但當(dāng)我把這個(gè)問題拋給ChatGpt時(shí)發(fā)現(xiàn)了另一種可能性：

const canvas = document.getElementById('my-canvas');
const ctx = canvas.getContext('2d');
canvas.addEventListener('mousemove', function(event) {
  const x = event.clientX - canvas.offsetLeft;
  const y = event.clientY - canvas.offsetTop;
  // Check each polygon to see if the mouse is inside
  for (let i = 0; i < polygons.length; i++) {
    const polygon = polygons[i];
    // Set the path and color of the polygon
    ctx.beginPath();
    ctx.moveTo(polygon.path[0].x, polygon.path[0].y);
    for (let j = 1; j < polygon.path.length; j++) {
      ctx.lineTo(polygon.path[j].x, polygon.path[j].y);
    }
    ctx.closePath();
    ctx.fillStyle = polygon.color;
    // Check if the mouse is inside the polygon
    if (ctx.isPointInPath(x, y)) {
      console.log('Mouse is inside polygon ' + i);
      break;
    }
  }
});

他推薦了Canvas內(nèi)置的API Context.isPointInPath(path，x，y)判斷一個(gè)點(diǎn)是否被一個(gè)路徑包圍。

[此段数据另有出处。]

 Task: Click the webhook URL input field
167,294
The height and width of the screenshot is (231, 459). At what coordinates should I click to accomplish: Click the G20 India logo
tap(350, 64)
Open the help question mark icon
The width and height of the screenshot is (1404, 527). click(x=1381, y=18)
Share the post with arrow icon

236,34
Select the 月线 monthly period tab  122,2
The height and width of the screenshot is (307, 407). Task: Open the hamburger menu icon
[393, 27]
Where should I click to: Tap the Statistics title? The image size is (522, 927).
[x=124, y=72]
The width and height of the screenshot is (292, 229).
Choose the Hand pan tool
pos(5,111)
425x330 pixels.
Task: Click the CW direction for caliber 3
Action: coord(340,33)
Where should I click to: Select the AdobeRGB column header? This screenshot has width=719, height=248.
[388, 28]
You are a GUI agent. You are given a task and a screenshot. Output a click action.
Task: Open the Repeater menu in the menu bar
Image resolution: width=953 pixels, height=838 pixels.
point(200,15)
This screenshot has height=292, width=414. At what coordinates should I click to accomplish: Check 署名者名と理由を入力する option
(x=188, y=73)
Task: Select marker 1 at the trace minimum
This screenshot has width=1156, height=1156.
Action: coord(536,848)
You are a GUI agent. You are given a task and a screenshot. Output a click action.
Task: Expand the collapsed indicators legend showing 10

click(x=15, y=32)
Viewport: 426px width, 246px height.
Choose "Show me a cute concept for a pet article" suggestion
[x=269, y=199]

MDN這樣介紹：developer.mozilla.org/zh-CN/docs/…

這個(gè)API此前我并未留意，當(dāng)我把自己的方法同時(shí)轉(zhuǎn)達(dá)時(shí)，ChatGpt這樣評(píng)價(jià)和對(duì)比兩種方法：

The internal APIisPointInPath() is likely to be faster than the custom implementation of isPointInside()that you have provided, as it is a built-in method of the canvas API optimized for detecting whether a point is inside a path.

isPointInPath() is optimized for performance and is likely to be faster than your implementation, which calculates the shape of the annotation and checks if the point is inside. However, the exact performance difference depends on the complexity of the shapes and the number of annotations you have on the canvas.

Therefore, it's recommended to use isPointInPath() for performance reasons, especially if you have a large number of annotations. You can create a path for each annotation, and then check if the mouse pointer is inside any of the paths using isPointInPath()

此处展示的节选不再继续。